I believe now is the best time to re-engage currently "passive" crypto holders and convert them into more active users, as only 5%-10% of crypto asset holders are active users. We can bring the 617 million people who already own crypto assets onto the chain—especially as ongoing improvements in blockchain infrastructure are lowering transaction costs for users. This means new applications will begin to emerge for both existing and new users. At the same time, the early applications we have already seen (like stablecoins, DeFi, NFTs, gaming, social, DePIN, DAOs, and prediction markets) are becoming more user-friendly for mainstream users, as communities are increasingly focused on user experience and other improvements. —Daren Matsuoka (X: @darenmatsuoka)

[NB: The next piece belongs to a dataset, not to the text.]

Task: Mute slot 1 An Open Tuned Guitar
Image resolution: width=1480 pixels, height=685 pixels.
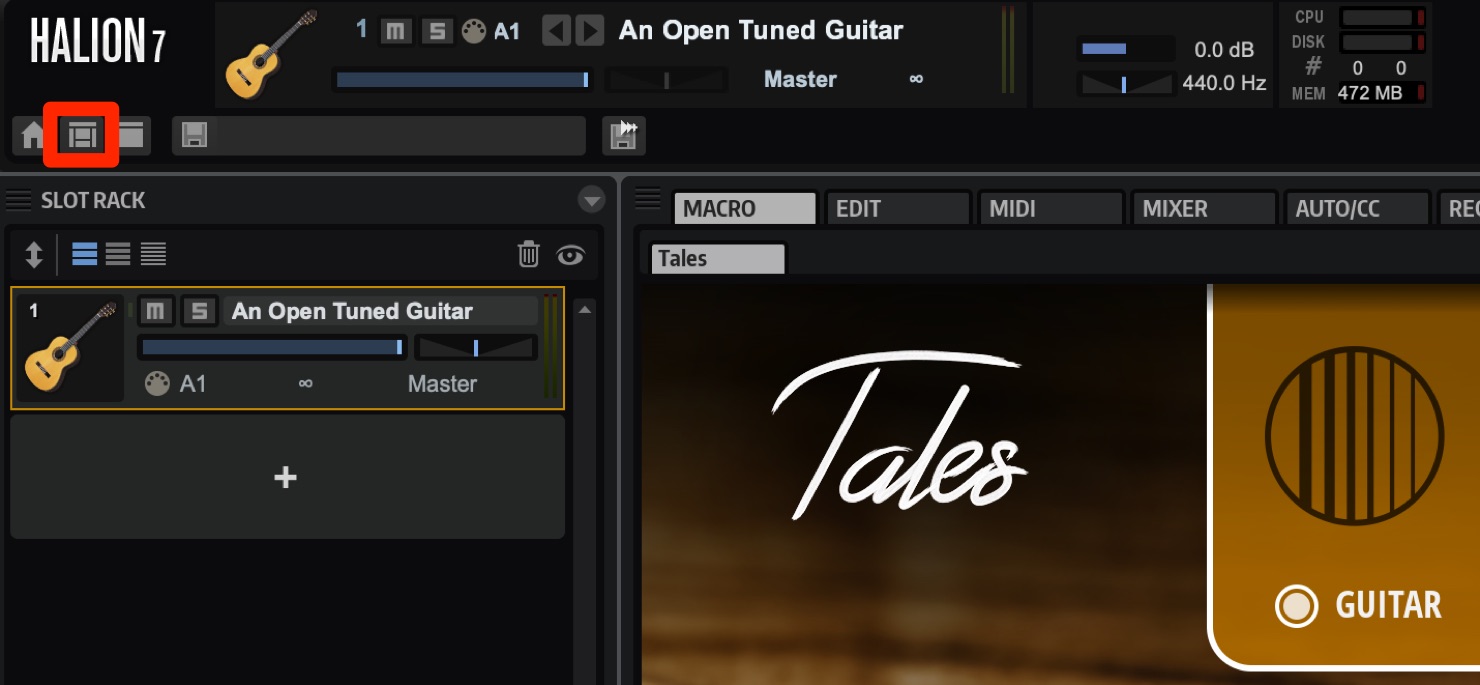Action: click(x=155, y=311)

7. "Hidden Cables" Will Drive the Birth of Killer Web3 Applications

The technological "superpowers" of blockchain make it unique, but they also hinder mainstream adoption. For creators and fans, blockchain can unlock connectivity, ownership, and monetization… but industry jargon (like "NFTs," "zkRollups," etc.) and complex designs create barriers for those who would benefit most from the technology. I have witnessed this firsthand in countless conversations with executives in media, music, and fashion.

The mass adoption of many consumer technologies has followed this path: starting with technology; certain iconic companies or designers abstracting away complexity; this shift helps unlock certain breakthrough applications. For example, the SMTP protocol for email is hidden behind the "send" button; or credit cards, where most users today do not need to understand the payment rails. Similarly, Spotify revolutionized music not by showcasing file formats but by bringing playlists to our fingertips. As Nassim Taleb said, "Over-engineering brings fragility. Simplicity is the key to scalability."

Therefore, I believe our industry will adopt this concept of "hidden cables" in 2025. The best decentralized applications have already focused on more intuitive interfaces, making them as simple as clicking a screen or swiping a card. In 2025, we will see more companies emphasizing simple design and clear communication; successful products will require no explanation; they will directly address problems. —Chris Lyons (X: @chrislyons)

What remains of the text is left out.